▶ _Problem_
Return, from the material below, each line in which "computer" occurs.

Supplied data: Begin

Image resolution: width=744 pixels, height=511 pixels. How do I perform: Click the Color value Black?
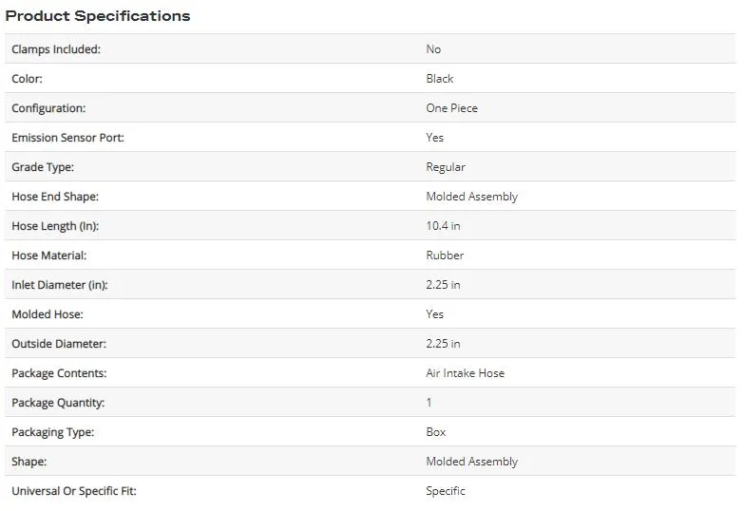pyautogui.click(x=440, y=79)
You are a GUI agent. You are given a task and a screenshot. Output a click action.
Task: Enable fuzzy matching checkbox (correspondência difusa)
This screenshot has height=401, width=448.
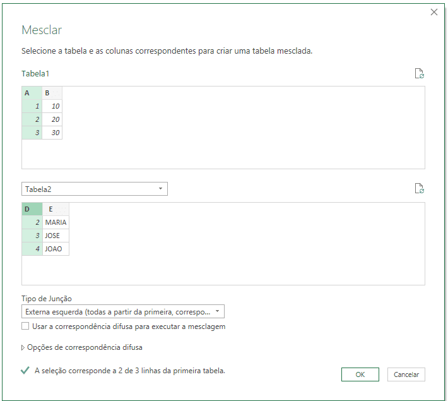[x=25, y=326]
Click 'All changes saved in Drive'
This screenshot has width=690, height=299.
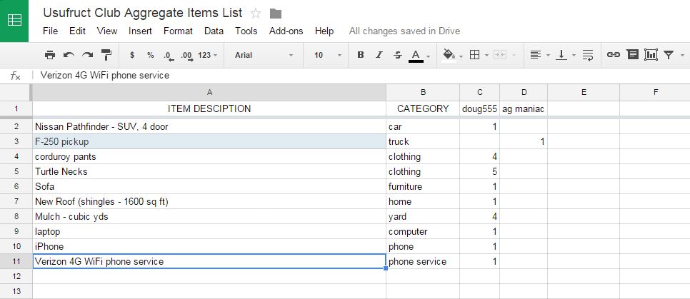[404, 31]
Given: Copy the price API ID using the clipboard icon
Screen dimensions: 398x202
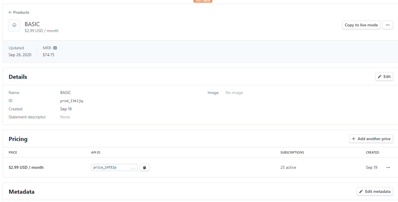Looking at the screenshot, I should pyautogui.click(x=144, y=167).
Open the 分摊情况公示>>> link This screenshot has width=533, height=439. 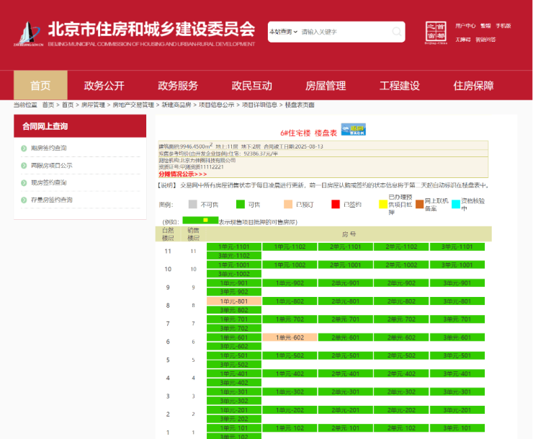tap(183, 174)
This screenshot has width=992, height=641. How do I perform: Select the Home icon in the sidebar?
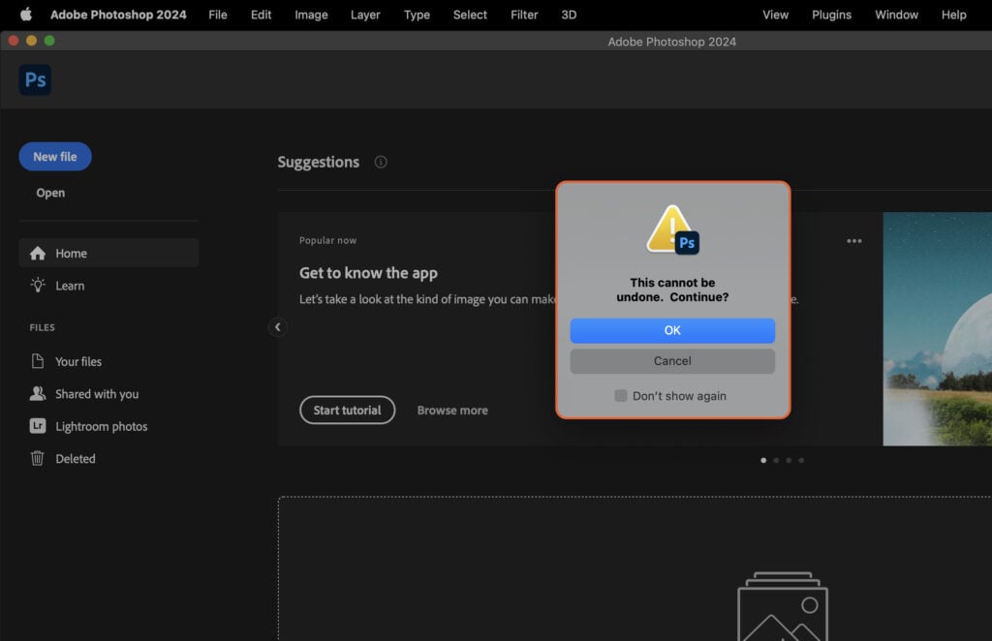click(38, 253)
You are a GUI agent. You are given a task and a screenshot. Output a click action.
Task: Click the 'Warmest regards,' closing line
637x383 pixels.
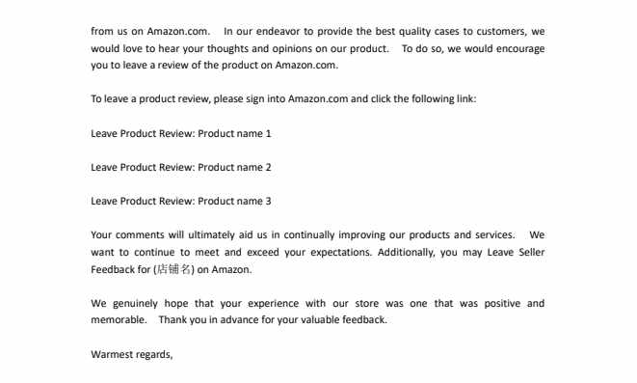(132, 354)
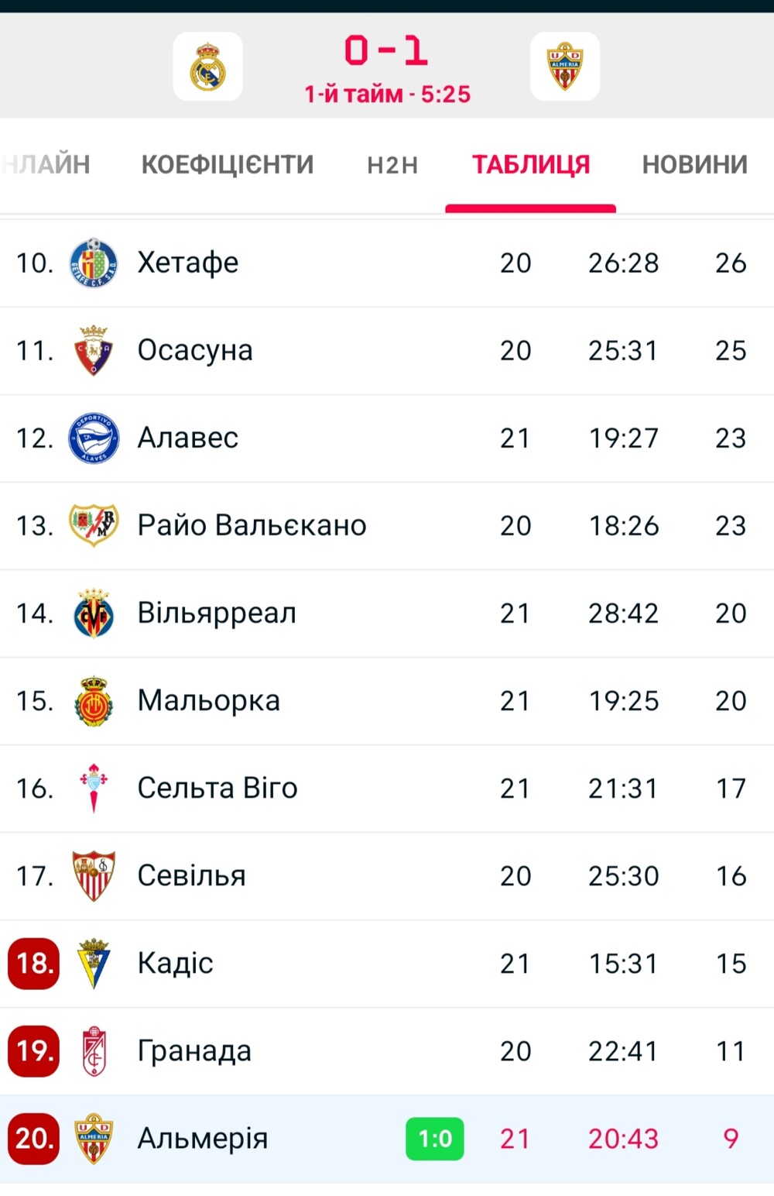The height and width of the screenshot is (1196, 774).
Task: Tap the red 20. relegation position badge
Action: click(x=34, y=1139)
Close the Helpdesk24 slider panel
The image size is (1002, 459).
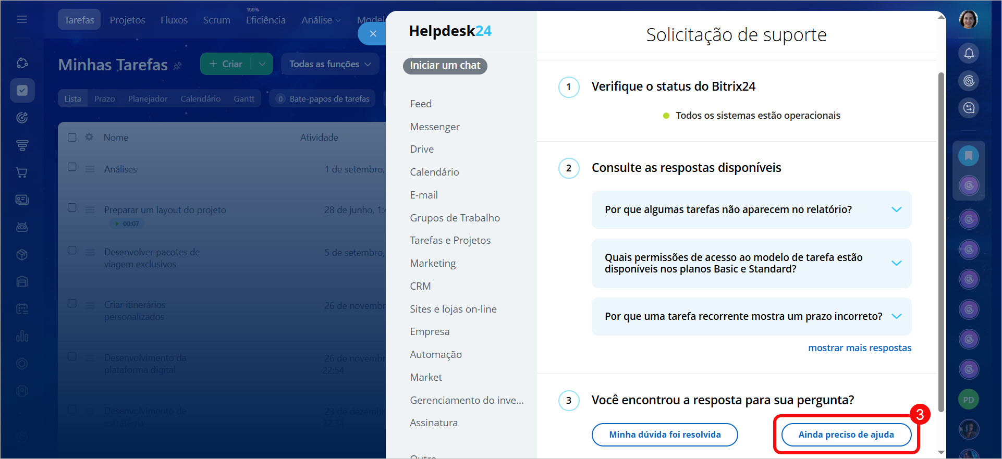pos(373,34)
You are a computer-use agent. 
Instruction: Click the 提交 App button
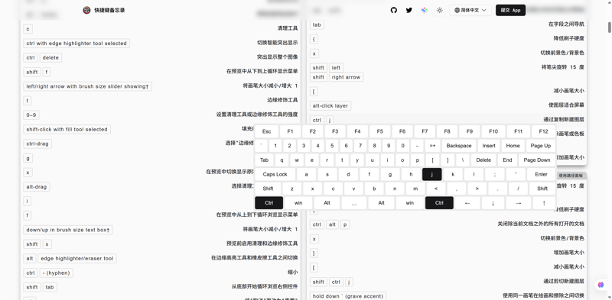(x=510, y=10)
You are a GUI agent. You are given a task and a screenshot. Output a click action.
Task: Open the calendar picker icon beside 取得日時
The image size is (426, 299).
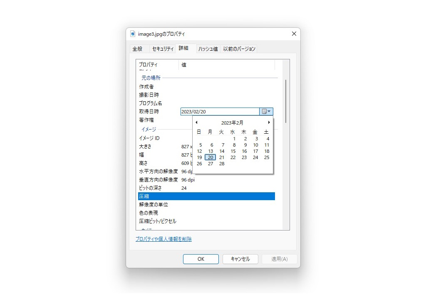(x=265, y=111)
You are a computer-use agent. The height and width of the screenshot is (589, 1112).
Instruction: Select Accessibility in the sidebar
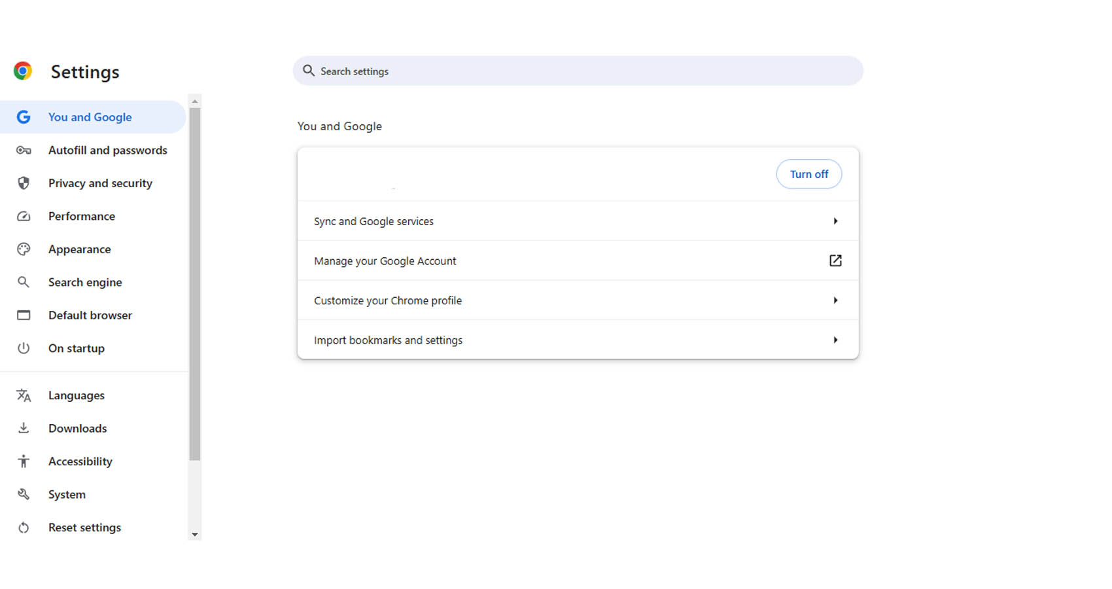[x=80, y=461]
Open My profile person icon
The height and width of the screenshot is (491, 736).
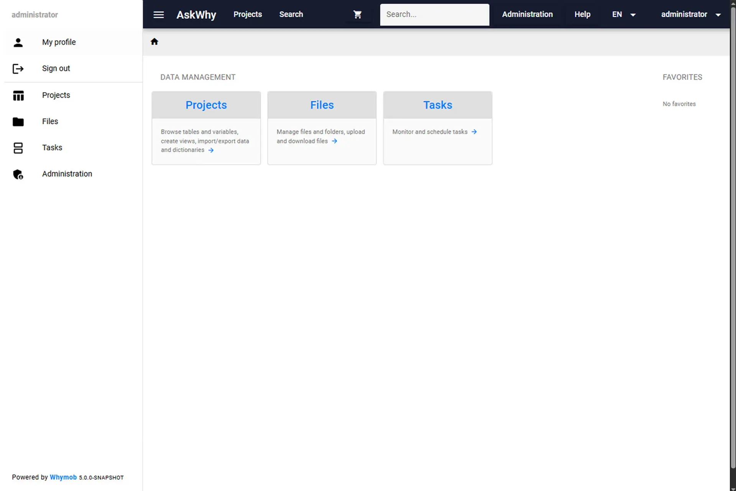[18, 42]
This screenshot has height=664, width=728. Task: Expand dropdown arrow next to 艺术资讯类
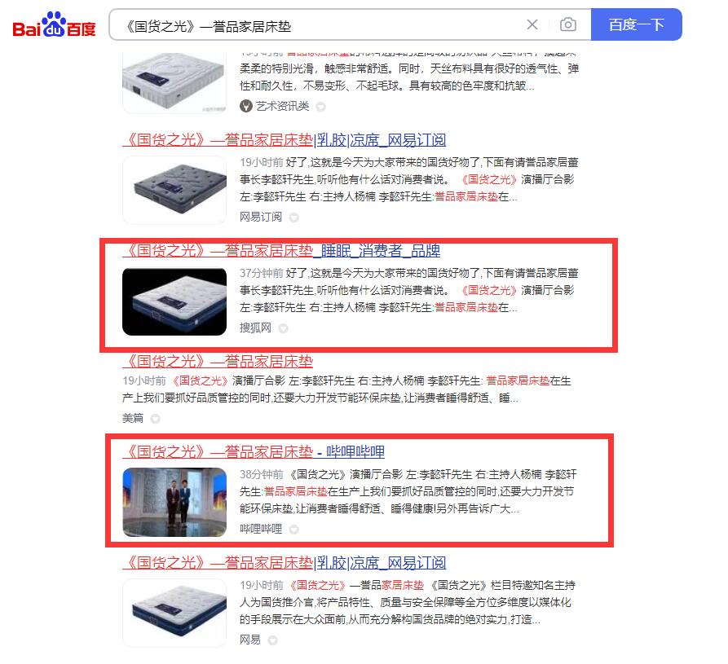320,107

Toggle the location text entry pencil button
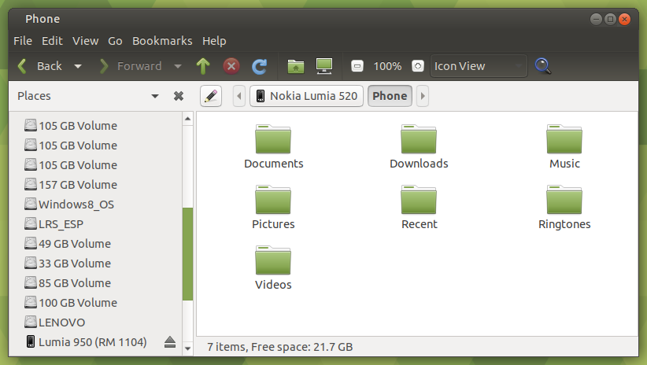(x=210, y=96)
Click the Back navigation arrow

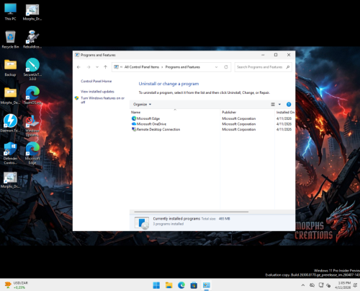[x=78, y=67]
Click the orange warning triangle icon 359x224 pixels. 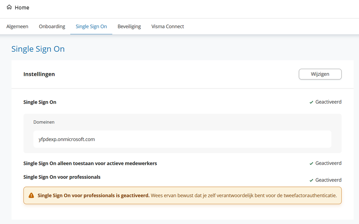[x=31, y=196]
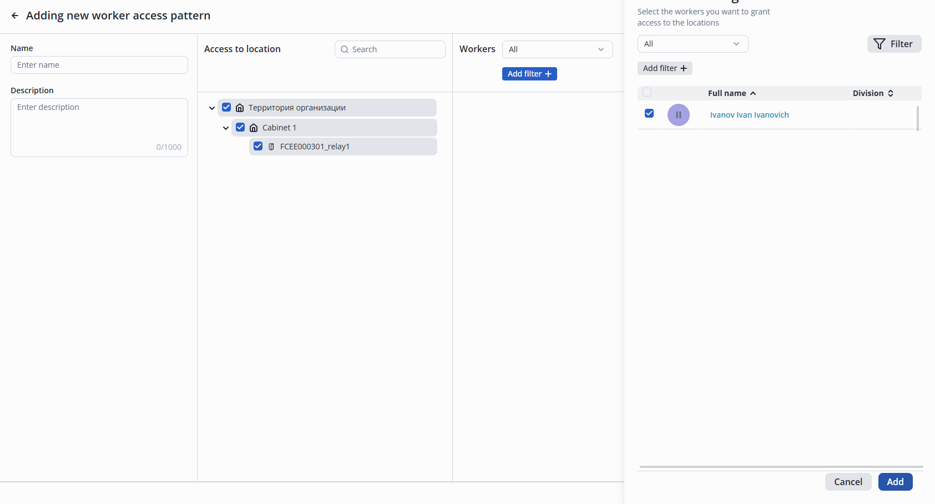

Supplied data: End

▶ _Expected answer_
You are a computer-use agent. 
You are a computer-use agent. The height and width of the screenshot is (589, 1112).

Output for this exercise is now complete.